▶ _Task to carry out_: Copy the items below word for word, from their beginning through the line that contains "Action: coord(598,107)", and stop there.

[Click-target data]

——————

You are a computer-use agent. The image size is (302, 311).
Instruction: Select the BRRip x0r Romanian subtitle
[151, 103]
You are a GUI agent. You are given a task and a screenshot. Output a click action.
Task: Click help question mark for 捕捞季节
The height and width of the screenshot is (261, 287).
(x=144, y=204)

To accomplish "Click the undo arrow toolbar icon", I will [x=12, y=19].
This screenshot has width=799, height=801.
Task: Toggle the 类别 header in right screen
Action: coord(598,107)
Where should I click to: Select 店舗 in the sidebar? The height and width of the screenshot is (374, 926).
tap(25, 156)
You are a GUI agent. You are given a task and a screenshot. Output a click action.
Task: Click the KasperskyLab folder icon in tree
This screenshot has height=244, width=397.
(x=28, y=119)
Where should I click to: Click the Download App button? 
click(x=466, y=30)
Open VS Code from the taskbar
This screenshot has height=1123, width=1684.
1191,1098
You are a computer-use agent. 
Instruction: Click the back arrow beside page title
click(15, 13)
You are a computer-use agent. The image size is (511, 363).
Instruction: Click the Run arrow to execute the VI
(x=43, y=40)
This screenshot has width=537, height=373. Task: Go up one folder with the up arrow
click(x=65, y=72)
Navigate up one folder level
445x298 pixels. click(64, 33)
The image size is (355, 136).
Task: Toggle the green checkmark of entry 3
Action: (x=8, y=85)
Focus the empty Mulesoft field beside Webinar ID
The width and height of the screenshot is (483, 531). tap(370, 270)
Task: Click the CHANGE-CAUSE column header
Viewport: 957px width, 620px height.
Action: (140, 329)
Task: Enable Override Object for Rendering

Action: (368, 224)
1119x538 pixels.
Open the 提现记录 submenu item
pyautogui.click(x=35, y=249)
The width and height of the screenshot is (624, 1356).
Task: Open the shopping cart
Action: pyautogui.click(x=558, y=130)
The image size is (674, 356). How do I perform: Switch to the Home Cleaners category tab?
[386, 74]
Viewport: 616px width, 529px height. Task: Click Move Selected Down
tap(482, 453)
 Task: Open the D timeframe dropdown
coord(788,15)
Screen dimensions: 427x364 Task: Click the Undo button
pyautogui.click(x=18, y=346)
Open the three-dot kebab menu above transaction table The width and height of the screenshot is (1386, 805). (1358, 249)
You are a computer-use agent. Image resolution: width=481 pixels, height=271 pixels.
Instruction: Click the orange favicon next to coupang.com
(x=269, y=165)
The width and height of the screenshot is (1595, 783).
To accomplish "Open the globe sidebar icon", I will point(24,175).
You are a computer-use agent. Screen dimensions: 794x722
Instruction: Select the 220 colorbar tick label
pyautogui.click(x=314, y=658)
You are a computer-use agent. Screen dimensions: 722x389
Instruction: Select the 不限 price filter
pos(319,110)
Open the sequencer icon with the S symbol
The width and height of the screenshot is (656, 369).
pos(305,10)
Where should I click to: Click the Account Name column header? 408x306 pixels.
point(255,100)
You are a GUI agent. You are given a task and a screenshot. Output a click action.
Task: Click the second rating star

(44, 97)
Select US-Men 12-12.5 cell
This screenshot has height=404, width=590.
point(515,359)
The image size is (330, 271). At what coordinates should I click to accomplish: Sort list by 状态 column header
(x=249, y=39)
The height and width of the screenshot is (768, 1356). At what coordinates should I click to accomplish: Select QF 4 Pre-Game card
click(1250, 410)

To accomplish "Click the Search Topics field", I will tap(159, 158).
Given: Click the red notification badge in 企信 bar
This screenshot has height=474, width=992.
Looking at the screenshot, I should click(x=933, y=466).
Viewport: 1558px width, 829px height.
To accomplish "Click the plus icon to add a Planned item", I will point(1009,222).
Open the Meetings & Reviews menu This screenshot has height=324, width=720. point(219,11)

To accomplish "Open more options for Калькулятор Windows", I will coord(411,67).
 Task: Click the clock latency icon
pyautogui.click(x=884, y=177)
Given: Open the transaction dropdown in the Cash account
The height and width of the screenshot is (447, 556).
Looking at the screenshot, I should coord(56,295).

——————

▶ _Response_:
You are a computer-use agent. The image size is (302, 311).
Instruction: Select the BRRip x0r Romanian subtitle
[151, 103]
You are a GUI agent. You are given a task and a screenshot. Output a click action.
Task: Click help question mark for 捕捞季节
The height and width of the screenshot is (261, 287).
(x=144, y=204)

To accomplish "Click the undo arrow toolbar icon", I will [x=12, y=19].
This screenshot has width=799, height=801.
Task: Toggle the 类别 header in right screen
Action: coord(598,107)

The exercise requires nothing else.